Data security incident
 

Just in:

"Dear RW,
We are writing to inform you that some of your Finnair frequent flyer data is unfortunately included in a recent data breach of a third-party information system used by our airline partners. SITA produces IT services for a large number of airlines and airports. Finnair does not use the service that was breached, but we share some frequent flyer data with partners who use this third-party service. This information is shared to ensure that we can serve our members, and to allow you to accrue and use your frequent flyer points. For the avoidance of any doubt, this data incident is not the result of any breach in Finnair IT systems.

We were informed about the breach over the past weekend and started investigating it immediately. The breached data includes member names, personal titles, frequent flyer numbers, tier information, and for some members, meal and seating preferences. Any other information, such as contact details, payment card details or passwords, is not included.

The breached data cannot be used to access Finnair Plus services. Accessing Finnair Plus services always requires a password, and we do not share password data among airlines or with other partners.

Based on our analysis, the nature of the breached data, and the information we have received from SITA, we believe that the risk of this data being misused in other contexts is relatively low, and we have not detected any unusual activity on Finnair Plus accounts.

However, as a standard precaution, we recommend you reset your Finnair Plus password. Please choose a unique password that you have not used in any other service. A strong password includes uppercase letters, lowercase letters, numbers and special characters, and is sufficiently long. It is good to remember that Finnair will never contact you to inquire about your login data. You can also contribute to your privacy by switching on two-factor authentication in the ‘Advanced security’ section of your Finnair Plus profile.

Investigations continue and we are monitoring the situation closely. We have also made a notification to the Finnish Data Protection Authority as required by law.

Your privacy is a priority for us. We are very sorry for the worry this situation may cause you.

More information is on SITA's website.

With kind regards,
Ole Orvér
Chief Commercial Officer, Finnair

And the cherry on top - the provided link (I removed it from the post) to change the password ends up here


https://cimg8.ibsrv.net/gimg/www.fly...122a7288b9.png

Got the same message in Finnish. SITA is massive, I wonder how wide this breach is? "The company provides its services to around 400 members and 2,800 customers worldwide, which it claims is about 90% of the world's airline business." ref. https://en.wikipedia.org/wiki/SITA_(company)

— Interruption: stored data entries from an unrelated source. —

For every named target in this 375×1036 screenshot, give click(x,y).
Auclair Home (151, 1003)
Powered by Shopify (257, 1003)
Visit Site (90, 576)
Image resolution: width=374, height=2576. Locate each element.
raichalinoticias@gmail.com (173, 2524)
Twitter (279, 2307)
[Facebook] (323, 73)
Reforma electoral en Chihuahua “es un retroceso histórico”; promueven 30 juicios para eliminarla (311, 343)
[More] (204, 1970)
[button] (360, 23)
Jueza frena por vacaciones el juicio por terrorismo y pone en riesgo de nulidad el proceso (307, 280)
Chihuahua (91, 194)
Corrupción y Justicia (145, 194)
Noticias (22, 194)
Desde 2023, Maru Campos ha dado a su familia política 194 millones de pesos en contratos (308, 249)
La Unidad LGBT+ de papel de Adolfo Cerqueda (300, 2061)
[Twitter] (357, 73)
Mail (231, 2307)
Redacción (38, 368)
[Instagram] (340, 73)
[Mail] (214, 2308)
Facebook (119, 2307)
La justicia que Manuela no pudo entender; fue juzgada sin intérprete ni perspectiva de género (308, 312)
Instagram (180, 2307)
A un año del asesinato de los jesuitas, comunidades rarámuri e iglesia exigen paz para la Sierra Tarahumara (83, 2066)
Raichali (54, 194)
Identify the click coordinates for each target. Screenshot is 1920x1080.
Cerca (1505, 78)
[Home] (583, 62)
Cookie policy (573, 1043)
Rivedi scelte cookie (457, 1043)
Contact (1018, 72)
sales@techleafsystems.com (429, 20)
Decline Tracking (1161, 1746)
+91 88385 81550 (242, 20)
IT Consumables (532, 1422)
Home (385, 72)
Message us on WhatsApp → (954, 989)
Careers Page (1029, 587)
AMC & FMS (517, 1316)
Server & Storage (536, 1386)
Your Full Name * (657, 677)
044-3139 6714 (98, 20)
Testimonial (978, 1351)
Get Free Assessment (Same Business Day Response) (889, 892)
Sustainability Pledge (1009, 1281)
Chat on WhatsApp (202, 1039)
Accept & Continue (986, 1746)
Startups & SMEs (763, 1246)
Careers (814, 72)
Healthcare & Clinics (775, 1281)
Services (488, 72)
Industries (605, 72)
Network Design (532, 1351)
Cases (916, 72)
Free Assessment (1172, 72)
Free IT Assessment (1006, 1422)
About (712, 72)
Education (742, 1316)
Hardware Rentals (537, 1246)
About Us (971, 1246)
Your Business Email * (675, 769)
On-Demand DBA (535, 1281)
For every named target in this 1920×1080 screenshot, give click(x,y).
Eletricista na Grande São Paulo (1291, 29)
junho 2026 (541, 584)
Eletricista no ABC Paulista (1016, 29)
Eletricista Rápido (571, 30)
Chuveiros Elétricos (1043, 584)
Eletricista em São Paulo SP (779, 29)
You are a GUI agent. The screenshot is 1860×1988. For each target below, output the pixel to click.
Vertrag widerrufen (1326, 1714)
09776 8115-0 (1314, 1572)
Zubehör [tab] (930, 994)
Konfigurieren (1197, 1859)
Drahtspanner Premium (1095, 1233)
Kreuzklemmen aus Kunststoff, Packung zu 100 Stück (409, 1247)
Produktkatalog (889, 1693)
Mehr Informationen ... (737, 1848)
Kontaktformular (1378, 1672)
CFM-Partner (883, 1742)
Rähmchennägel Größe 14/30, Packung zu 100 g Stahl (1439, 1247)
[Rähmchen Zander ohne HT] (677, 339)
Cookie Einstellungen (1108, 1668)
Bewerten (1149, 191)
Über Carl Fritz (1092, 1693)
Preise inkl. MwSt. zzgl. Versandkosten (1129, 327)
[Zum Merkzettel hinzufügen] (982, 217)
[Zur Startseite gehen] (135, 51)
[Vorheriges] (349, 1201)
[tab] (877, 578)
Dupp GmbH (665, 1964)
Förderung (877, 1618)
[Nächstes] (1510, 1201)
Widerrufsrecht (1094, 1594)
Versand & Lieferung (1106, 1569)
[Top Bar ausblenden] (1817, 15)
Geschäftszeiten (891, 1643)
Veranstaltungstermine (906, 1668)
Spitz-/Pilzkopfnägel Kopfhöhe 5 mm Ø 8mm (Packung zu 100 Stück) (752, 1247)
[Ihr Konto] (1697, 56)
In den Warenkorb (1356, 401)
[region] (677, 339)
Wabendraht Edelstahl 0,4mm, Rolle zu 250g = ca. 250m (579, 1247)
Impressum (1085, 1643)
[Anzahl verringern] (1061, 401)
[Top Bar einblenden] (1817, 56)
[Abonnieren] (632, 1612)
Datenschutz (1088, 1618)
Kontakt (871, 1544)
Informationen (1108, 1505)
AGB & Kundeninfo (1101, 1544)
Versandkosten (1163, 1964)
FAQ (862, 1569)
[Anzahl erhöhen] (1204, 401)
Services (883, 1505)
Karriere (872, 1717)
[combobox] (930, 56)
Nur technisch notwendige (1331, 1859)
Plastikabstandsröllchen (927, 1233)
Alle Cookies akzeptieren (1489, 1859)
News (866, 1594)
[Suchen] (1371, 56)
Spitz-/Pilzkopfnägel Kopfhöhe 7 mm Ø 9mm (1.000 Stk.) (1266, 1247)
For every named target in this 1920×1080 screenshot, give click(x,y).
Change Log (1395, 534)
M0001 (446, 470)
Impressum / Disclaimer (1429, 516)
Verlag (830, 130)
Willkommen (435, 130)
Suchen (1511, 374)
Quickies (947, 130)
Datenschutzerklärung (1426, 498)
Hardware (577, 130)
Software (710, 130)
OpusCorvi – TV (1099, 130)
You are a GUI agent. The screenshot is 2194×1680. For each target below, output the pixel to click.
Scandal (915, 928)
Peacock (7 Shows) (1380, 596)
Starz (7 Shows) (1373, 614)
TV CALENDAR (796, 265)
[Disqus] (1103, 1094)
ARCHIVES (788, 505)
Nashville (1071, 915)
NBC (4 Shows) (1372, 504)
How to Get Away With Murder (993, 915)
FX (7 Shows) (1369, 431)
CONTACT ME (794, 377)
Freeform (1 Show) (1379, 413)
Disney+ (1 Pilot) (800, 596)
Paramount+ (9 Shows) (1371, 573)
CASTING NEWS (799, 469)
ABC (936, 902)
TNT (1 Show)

Another reason for 2-factor :)

2-factor doesn't change the fact that personal details were compromised due to the breach. I don't see how this breach "is a reason" for 2-factor. There are many good reasons to use 2-factor, but it doesn't save you from lost personal data due to data breaches...

Good that at least now changing of the password works. Did not earlier today.

This.

On one hand, the general personal data constitute a treasure trove with which to perform impersonation and social engineering. It does not help that the Finnish ID number is non-random, used for basically everything, and so often blindly trusted.

And on the other hand, the customer numbers are of the ambiguous kind, like credit card numbers, where it's not really clear if it's supposed to be confidential or not, and thus, much like the Finnish ID number, it ends being trusted blindly trusted when it really should not.

Either ways, 2FA does not help here because passwords were supposedly not stolen. The problem is whenever the password is not needed.

Seems this also affects SQ, and to some extent, all other *A member airlines? That or we have two very coincidental leaks from the same company at the same time.

Likely this is the company that Malaysia was using when their whole Enrich program was breached.

I have yet to receive an email from Finnair, but I got a similar one from Scandic Hotels a few weeks ago.

When your standard precaution is to change passwords when they haven't been breached at all, your standard precautions are pretty terrible.

SITA characterised the approach as "highly sophisticated". I wonder why a group of that calibre would spend their efforts targeting this kind of data, which by AY and SQ accounts poses but a "very limited risk". Is there something we're not being told?

Changing passwords regularly is standard procedure even in normal times. Different password per site, high-entropy passwords, and let a password manager take care of them. 2-factor login wherever the inconvenience is not completely prohibitive. I would never store my credit card details on AY website no matter how convenient it may render buying tickets.

Regularly changing passwords is an outdated practice, changing a password that hasn't been leaked makes no sense.

Only a fraction of leaks is actually public and a much smaller fraction becomes public as it's happening, yet changing passwords is easy and effortless.

My understanding is AY keeps your credit card details anyway if you ever bought a ticket from them. When I got my GDPR report from AY, it had my credit card numbers from years back (part of the number blacked out). I asked them to delete it but they replied they won't because they are required by law to keep some data blaahblaah. It is supposedly kept separate from other customer data.